Où Philibert-Thiboutot avait gagné l’épreuve masculine de 800 mètres en 1 min 47,71 s, une pleine seconde devant son plus proche adversaire. Mais sa spécialité, c’est le 1500 m. Qui se courait vendredi, à Québec. Où le grand blond de Sillery s’est néanmoins contenté du rôle de lapin pour fournir un rythme rapide aux 12 candidats en lice.

C’est que Philibert-Thiboutot se prépare à s’envoler pour l’Europe. Samedi prochain, il courra le 1500 de l’importante Nuit d’athlétisme de Heusden-Zolder, en Belgique. Il est aussi sur la liste d’attente de la prestigieuse Diamond League, grand circuit de l’athlétisme mondial, pour les étapes de Londres et de Monaco, tenues au même moment.

Après ses deux courses aux championnats canadiens, quatre épreuves en une semaine l’auraient trop épuisé avant de partir.

N’empêche que ce 1500 m masculin s’est avéré le clou de la soirée de vendredi, au PEPS, avec l’Américain Ford Palmer, du New Jersey, stoppant le chronomètre à 3:39,81. Une rare performance sous la barre des 3 min 40 en sol canadien, souligne l’entraîneur-chef du club de l’UL.

«Ce genre de course et de performance met la table pour ce que l’on veut réaliser dans le futur», explique Félix-Antoine Lapointe, qui souhaite voir le niveau s’élever et attirer de meilleurs athlètes venus de plus loin au cours des prochaines années.

Records personnels battus

Le calibre déjà relevé a permis à certains locaux de battre leur record personnel. Comme Catherine Beauchemin sur 1500 m en 4:18,47 pour la quatrième position, première Québécoise et quatre secondes de mieux que sa marque précédente. Beauchemin en est à sa première année senior et intégrera les rangs universitaires du Rouge et Or à l’automne.

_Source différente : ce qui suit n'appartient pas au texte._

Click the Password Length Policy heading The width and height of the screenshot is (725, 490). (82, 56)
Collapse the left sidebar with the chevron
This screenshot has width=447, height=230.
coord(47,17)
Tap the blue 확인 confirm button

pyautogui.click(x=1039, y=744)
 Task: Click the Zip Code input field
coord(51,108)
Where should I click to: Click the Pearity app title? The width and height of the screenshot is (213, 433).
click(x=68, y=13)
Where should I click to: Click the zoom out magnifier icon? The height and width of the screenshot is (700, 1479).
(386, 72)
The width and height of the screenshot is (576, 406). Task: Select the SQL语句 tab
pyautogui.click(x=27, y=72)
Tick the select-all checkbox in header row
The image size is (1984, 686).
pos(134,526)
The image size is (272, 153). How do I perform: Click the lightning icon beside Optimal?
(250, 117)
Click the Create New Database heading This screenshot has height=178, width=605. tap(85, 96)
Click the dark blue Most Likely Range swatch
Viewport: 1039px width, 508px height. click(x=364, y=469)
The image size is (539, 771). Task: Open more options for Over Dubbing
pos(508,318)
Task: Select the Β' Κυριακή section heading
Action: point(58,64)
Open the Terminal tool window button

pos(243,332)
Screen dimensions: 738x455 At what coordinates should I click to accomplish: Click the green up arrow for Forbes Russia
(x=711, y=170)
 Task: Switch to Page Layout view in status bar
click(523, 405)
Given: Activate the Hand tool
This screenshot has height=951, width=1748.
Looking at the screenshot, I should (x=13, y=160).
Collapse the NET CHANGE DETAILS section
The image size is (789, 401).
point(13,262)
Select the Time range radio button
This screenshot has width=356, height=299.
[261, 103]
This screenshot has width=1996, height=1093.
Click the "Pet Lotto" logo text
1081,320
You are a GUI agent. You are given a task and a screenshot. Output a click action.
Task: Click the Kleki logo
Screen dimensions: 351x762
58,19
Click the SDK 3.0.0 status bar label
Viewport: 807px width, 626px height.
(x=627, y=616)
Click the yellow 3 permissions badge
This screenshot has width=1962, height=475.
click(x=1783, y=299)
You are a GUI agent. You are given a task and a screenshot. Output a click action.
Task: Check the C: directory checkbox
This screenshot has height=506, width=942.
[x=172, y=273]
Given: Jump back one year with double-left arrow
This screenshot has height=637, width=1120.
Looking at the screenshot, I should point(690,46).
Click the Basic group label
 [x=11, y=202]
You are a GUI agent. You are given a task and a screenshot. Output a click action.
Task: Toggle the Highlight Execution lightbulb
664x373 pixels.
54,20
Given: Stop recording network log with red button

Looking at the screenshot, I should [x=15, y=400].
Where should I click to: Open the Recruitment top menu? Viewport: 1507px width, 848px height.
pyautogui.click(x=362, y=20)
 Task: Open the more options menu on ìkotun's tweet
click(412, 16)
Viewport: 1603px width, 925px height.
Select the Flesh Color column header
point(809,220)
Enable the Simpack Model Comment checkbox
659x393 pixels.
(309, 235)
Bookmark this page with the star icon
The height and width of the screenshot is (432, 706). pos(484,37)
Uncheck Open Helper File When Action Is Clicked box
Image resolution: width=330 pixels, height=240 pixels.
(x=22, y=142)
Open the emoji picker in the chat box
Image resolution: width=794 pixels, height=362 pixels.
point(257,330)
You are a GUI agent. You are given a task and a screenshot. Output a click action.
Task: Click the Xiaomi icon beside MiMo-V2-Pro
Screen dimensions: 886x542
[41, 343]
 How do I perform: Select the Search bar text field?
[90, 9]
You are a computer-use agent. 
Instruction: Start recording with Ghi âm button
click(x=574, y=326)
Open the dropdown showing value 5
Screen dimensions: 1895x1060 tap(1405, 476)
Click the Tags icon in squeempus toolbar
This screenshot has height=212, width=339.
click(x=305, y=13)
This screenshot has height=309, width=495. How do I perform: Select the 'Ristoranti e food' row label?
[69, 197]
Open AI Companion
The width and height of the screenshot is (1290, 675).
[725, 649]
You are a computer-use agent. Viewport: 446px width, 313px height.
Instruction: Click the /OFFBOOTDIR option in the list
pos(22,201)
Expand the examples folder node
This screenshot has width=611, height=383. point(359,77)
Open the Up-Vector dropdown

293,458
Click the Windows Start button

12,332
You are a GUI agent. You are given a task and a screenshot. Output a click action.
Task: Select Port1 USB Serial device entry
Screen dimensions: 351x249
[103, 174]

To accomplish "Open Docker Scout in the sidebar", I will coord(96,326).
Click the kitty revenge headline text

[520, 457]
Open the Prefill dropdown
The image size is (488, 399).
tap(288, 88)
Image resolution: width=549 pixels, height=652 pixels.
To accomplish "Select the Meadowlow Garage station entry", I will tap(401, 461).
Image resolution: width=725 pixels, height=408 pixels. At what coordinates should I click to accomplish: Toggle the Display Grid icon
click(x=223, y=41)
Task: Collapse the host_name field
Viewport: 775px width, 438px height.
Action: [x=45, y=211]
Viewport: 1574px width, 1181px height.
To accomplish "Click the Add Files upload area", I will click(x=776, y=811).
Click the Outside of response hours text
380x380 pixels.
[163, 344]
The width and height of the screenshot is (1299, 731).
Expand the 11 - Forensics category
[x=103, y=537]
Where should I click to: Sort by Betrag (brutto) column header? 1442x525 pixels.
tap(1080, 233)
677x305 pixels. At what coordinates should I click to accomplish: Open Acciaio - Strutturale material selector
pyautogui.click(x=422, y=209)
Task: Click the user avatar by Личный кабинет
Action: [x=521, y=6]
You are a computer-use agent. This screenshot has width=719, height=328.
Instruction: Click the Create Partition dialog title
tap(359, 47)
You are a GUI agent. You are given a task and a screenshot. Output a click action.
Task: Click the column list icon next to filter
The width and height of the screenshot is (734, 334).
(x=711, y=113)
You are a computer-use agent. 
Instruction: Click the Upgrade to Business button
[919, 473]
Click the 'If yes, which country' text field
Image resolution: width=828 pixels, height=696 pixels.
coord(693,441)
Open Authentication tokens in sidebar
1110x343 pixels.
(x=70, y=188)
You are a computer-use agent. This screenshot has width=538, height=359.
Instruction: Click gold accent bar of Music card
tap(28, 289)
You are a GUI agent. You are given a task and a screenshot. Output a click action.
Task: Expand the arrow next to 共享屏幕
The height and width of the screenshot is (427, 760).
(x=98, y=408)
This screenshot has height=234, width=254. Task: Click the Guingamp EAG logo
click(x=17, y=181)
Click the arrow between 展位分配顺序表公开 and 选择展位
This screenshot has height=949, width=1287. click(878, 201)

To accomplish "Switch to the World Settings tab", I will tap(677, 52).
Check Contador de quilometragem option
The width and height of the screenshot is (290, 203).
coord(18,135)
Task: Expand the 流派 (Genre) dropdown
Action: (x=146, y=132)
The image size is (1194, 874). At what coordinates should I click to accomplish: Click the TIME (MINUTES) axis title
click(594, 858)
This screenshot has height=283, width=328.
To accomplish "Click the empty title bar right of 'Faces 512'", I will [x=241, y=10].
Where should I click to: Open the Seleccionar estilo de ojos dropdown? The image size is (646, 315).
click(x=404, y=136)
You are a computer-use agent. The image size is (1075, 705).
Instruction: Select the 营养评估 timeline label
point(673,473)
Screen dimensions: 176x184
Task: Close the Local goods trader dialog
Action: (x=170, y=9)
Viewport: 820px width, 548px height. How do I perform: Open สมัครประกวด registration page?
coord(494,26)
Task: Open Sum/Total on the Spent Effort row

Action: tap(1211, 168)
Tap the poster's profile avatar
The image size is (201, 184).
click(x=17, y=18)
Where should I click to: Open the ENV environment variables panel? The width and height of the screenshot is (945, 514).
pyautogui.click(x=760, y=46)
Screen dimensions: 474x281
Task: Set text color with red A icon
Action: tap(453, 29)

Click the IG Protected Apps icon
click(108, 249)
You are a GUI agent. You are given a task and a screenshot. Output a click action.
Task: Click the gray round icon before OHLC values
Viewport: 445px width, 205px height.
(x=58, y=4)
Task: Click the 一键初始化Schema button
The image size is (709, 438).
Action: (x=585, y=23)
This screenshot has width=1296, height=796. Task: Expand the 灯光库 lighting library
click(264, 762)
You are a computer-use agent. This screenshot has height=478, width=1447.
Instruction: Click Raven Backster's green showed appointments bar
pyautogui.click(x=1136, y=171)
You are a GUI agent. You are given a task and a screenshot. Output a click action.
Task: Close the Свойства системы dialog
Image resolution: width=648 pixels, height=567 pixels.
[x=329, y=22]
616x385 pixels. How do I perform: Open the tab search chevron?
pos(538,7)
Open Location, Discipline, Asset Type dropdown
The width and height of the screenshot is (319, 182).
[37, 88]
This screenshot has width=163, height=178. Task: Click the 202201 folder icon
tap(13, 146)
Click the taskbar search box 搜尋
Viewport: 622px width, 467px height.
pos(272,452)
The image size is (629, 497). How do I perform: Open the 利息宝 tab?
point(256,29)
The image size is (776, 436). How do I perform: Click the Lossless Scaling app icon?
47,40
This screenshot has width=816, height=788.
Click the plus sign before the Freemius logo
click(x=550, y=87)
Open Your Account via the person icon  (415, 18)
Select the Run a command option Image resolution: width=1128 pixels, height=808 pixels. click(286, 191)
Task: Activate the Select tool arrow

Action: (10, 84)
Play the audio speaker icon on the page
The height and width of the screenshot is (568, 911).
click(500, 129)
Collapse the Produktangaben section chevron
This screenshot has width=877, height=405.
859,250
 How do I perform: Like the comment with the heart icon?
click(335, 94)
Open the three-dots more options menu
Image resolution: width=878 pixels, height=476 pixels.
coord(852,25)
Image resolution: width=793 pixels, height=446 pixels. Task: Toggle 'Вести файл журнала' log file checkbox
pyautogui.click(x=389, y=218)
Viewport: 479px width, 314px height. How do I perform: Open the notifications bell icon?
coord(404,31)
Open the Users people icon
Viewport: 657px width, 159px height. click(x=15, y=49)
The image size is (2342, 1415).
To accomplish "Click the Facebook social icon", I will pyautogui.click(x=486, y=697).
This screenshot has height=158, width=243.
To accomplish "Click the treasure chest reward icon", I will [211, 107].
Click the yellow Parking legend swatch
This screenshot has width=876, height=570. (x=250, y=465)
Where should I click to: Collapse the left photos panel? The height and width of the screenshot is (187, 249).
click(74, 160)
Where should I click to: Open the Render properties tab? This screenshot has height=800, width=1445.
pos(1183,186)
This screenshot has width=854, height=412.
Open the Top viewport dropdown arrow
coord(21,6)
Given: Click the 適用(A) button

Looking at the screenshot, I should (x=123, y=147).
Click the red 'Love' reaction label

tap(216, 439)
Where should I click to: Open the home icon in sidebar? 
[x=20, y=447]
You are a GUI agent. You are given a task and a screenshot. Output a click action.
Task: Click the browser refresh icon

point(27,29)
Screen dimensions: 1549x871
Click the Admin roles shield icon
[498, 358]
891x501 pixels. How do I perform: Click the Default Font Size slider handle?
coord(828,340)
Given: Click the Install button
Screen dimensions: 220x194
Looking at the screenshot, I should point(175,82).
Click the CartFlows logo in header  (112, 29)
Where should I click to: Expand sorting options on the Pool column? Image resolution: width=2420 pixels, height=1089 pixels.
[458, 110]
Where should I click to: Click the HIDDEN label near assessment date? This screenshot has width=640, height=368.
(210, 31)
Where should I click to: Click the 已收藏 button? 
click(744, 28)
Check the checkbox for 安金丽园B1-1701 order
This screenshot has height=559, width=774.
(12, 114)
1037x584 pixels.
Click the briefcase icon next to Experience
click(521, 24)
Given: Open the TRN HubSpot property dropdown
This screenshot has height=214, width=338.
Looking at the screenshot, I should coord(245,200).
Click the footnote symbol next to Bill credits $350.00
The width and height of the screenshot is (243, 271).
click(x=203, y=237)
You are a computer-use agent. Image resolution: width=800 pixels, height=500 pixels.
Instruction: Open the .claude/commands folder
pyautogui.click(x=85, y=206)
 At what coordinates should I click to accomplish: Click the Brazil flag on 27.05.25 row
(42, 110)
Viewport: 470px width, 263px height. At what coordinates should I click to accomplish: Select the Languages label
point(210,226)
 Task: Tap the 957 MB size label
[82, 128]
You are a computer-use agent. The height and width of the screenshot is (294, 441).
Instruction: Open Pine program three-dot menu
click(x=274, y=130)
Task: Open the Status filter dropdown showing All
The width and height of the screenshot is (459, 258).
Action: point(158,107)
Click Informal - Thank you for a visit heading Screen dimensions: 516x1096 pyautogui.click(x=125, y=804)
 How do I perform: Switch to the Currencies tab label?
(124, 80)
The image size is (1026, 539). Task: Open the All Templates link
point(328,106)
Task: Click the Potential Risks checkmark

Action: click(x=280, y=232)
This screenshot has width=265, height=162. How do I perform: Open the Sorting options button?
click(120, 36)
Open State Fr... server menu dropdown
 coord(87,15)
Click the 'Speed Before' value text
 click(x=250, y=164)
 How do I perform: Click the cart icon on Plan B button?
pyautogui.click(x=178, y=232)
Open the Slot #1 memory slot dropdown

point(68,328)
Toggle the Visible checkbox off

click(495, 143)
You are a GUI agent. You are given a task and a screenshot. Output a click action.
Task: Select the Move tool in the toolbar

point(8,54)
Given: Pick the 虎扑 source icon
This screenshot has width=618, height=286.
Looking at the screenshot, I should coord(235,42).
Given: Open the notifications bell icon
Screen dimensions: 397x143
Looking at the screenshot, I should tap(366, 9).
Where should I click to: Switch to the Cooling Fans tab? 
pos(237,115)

Jean-Simon Desgagnés a pour sa part réussi 3:43,71 sur 1500 m, soit six secondes plus vite que son précédent record personnel et la cinquième place. Spécialiste du 3000 m steeple, épreuve où il vient de prendre le deuxième rang aux championnats canadiens, Desgagnés se dirige aussi vers la Belgique, à Liège, où il participera la fin de semaine prochaine à un 3000 m steeple.

Parmi les concurrents présents au PEPS, une quarantaine provenaient de l’extérieur du Québec, soit de l’Ontario, de l’Ouest canadien et des États-Unis, en plus d’une sprinteuse australienne et d’un perchiste français.

La proximité dans le temps et dans l’espace des championnats canadiens, présentés il y a une semaine à Ottawa, a permis la participation de plusieurs Canadiens. Effet similaire attendu les deux prochaines années avec les nationaux tenus à Montréal en 2019 et en 2020. Le fait de tenir deux manches, à Montréal et à Québec, permet de plus aux athlètes américains de mieux rentabiliser leur voyage.